When my husband was tested for ADHD the doctor was an ADHD specialist and had a computer test where my husband was told to press a certain key if he saw certain things and not to press a certain key when he saw, I think, an X. So maybe they have come along farther with the tests or maybe something like this is still cutting edge.


@runner101 - I have found that working in the school system that although many people think that Attention Deficit Disorder (ADD) is being over diagnosed many children are *still* missed.

These children I am talking about are children with ADD versus ADHD. The main difference is the hyperactivity symptoms are seen in students with ADHD. These symptoms are not seen in children with simply ADD. Children with ADD are more often to be missed because of this.

Children with ADD are likely to be thought of as lazy as @Brickback discussed because they are the ones quietly daydreaming in the back of the class. And they are daydreaming not because they are lazy but because their mind works just like someone with ADHD in that it is impossible to concentrate but their mind works differently in that it is more likely to wander off but does not compel them to act in a hyper manner.


I had read somewhere that there is a difference between Attention Deficit Hyperactivity Disorder (ADHD) and Attention Deficit Disorder (ADD)?

But I do not understand how there can be a difference when you have a deficit in mind concentration and task concentration in both the disorders?

I have also heard that these disorders are being over diagnosed and children are being over medicated. Are better tests being developed to help better diagnose children with ADD?

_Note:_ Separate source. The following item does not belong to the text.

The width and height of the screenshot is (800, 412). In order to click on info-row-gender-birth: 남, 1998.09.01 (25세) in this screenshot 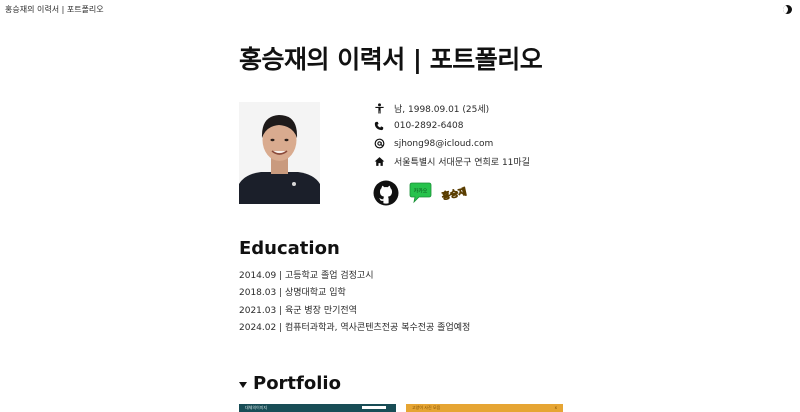, I will do `click(503, 109)`.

I wanted to add that my daughter had trouble focusing and had poor concentration when she was younger. I placed in a supplemental math program since she was in kindergarten that has her timing her work every time. This has helped her enormously combat her poor concentration because the math assignments normally take about twenty minutes to complete and having to write the start time and end time on the sheets allows her to see how she is progressing and makes her more aware of the need to focus. She also gets moved up based on her mastery of the material which also motivates her to do better.

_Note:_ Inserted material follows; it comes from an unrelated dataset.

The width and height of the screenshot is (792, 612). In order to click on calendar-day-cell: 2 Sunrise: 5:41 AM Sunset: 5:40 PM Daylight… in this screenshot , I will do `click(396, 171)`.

She now has no problem with her school work, but at least she has a gauge on the days that she does daydream a little. She knows how long she should take to do most assignments and really focuses to get it done.

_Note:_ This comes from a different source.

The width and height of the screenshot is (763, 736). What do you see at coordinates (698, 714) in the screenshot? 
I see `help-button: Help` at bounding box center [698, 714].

I wanted to say that my friend had her son tested for entry to a gifted program. While the boy tested in the gifted range regarding his overall I. Q. he also showed deficits in his working memory which meant that his short term memory was considered average while the rest of his cognitive ability was considered in the very superior range.

They told her that those children that have this type of personal weakness can also have ADD or some sort of learning disability. She explained that there are many programs to enhance a child’s working memory and she added that the improvement would also boost the IQ even higher.

She added that although this child was very smart, he also has even more potential if his short term memory is improved. I think that potential learning disabilities are overlooked in children this bright because a lot of people don’t understand why the child is not working to his potential. These kids are often labeled as lazy when they really had a learning impairment.